- **EXERCISE OBJECTIVE**: Work out how many lines in the entries below include the word "agent", and give only that figure.

- **EXTRACTED INFORMATION**:
· · · · · · ·
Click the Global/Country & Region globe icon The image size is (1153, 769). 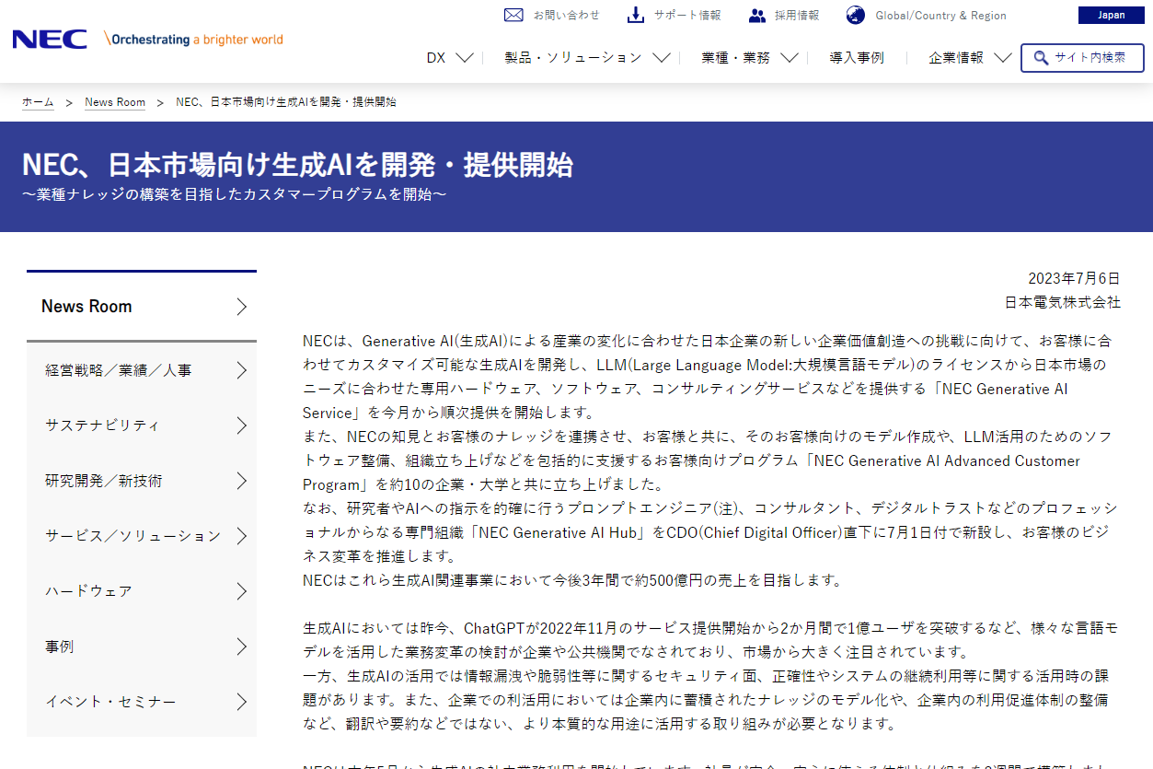pyautogui.click(x=856, y=15)
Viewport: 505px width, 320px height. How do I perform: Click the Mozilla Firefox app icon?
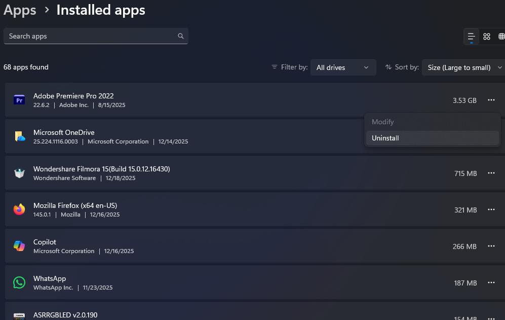click(x=19, y=209)
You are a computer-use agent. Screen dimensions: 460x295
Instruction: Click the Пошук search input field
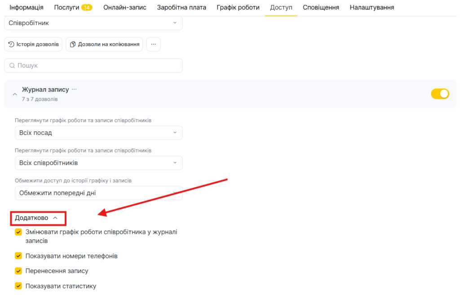pos(97,66)
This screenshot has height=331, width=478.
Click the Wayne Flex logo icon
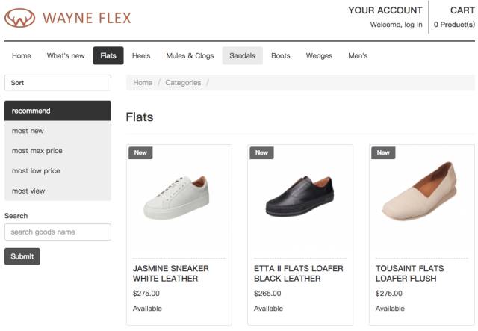(20, 17)
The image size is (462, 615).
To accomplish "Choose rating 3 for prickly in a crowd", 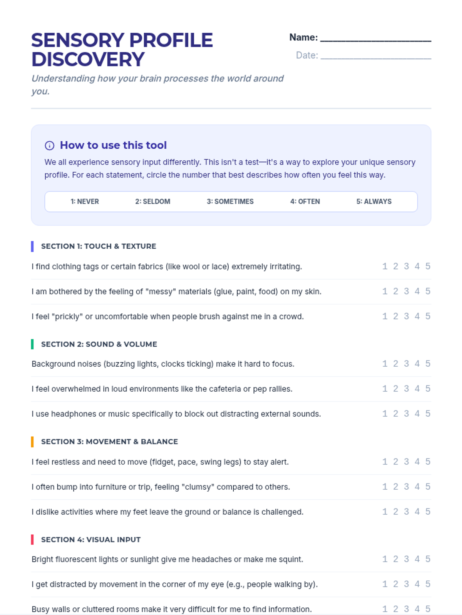I will tap(406, 316).
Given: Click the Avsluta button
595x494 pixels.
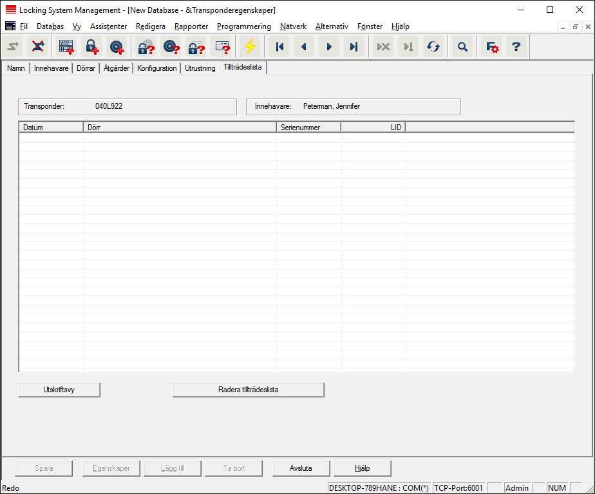Looking at the screenshot, I should pos(301,468).
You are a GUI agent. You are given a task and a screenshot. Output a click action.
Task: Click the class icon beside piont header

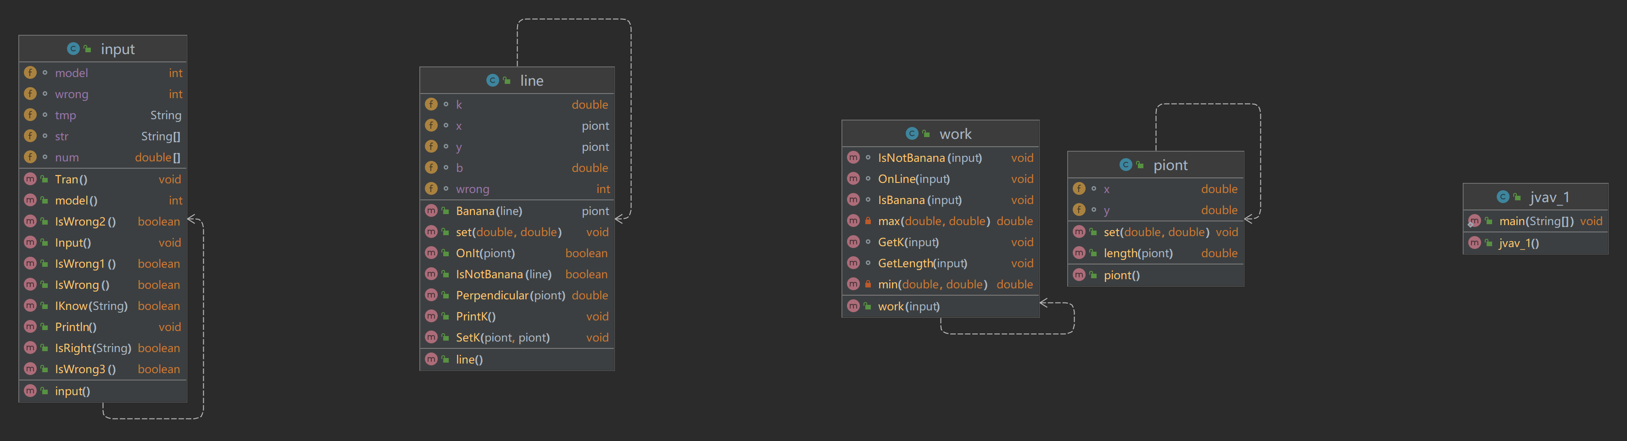[x=1126, y=165]
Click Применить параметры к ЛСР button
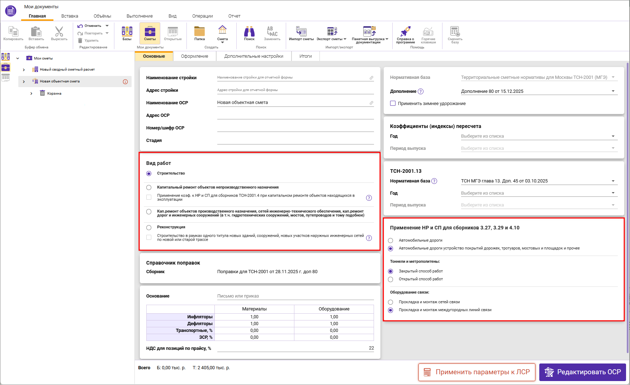The height and width of the screenshot is (385, 630). tap(477, 372)
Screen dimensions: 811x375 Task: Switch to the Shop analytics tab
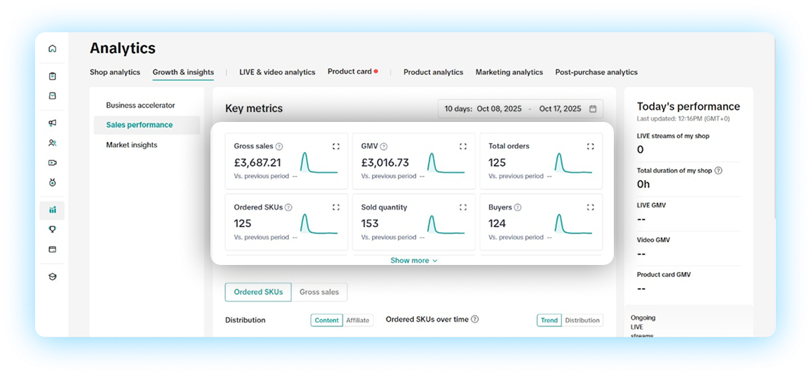[x=115, y=72]
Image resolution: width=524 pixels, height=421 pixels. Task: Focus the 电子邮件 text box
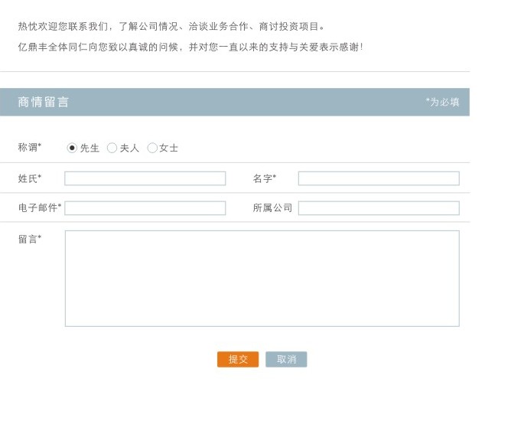pyautogui.click(x=145, y=208)
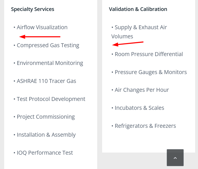Click bullet beside Refrigerators & Freezers
This screenshot has height=169, width=198.
point(113,126)
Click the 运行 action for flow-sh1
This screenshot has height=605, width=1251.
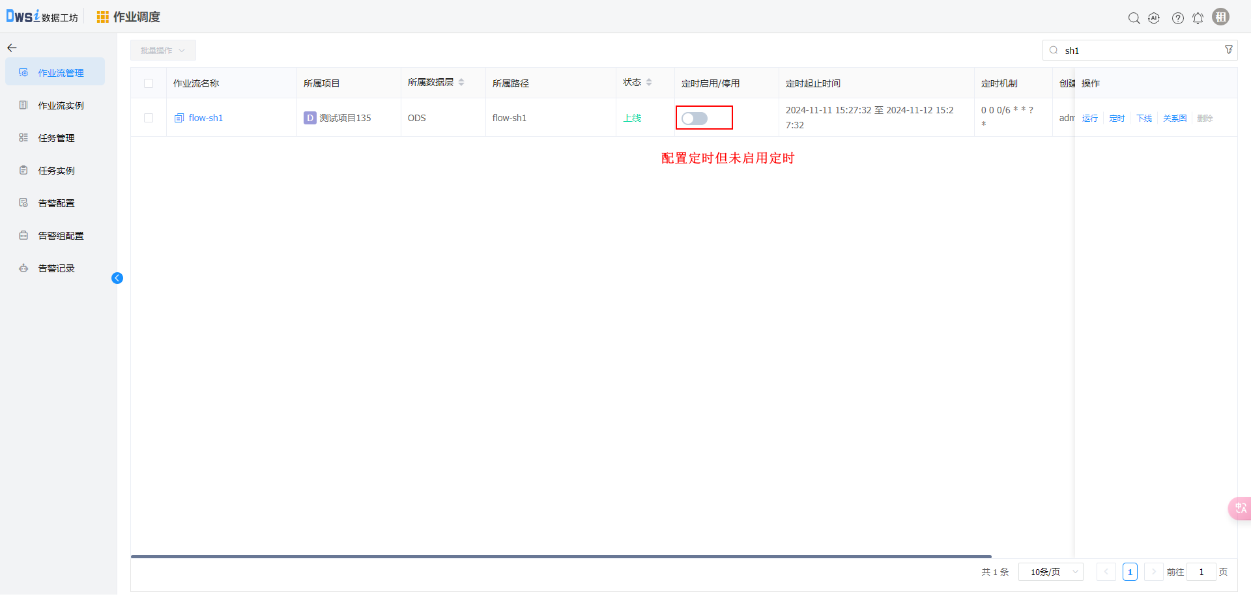click(x=1089, y=119)
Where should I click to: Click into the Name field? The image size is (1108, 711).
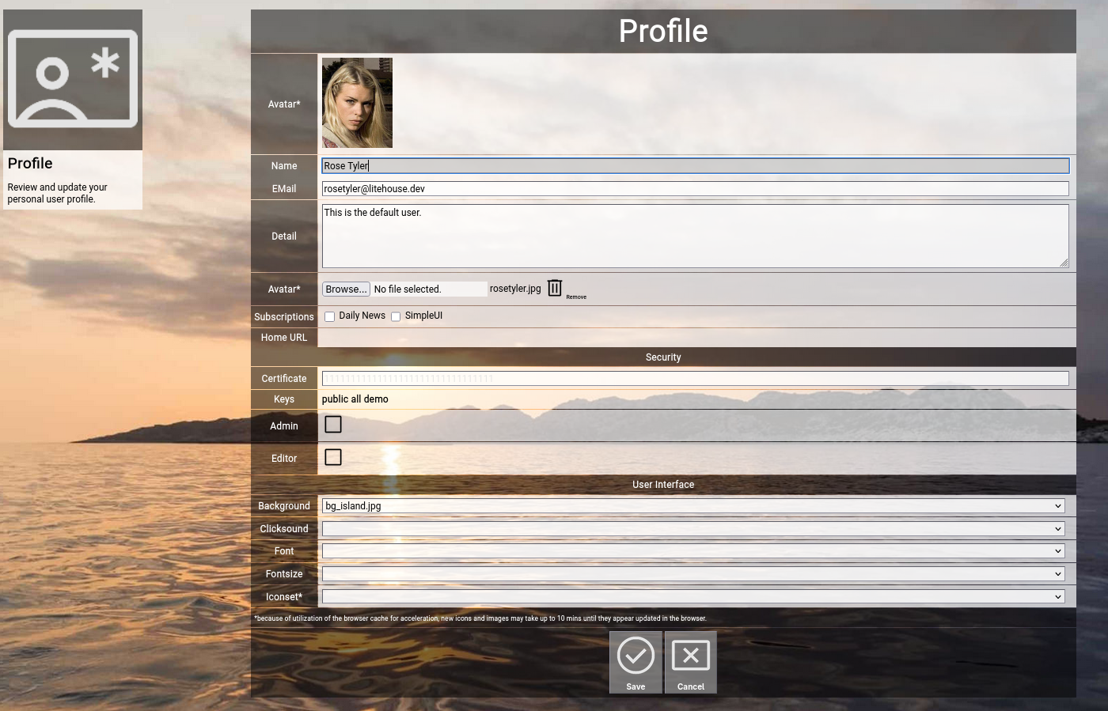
· · · · · · ·
- **RESPONSE AREA**: 2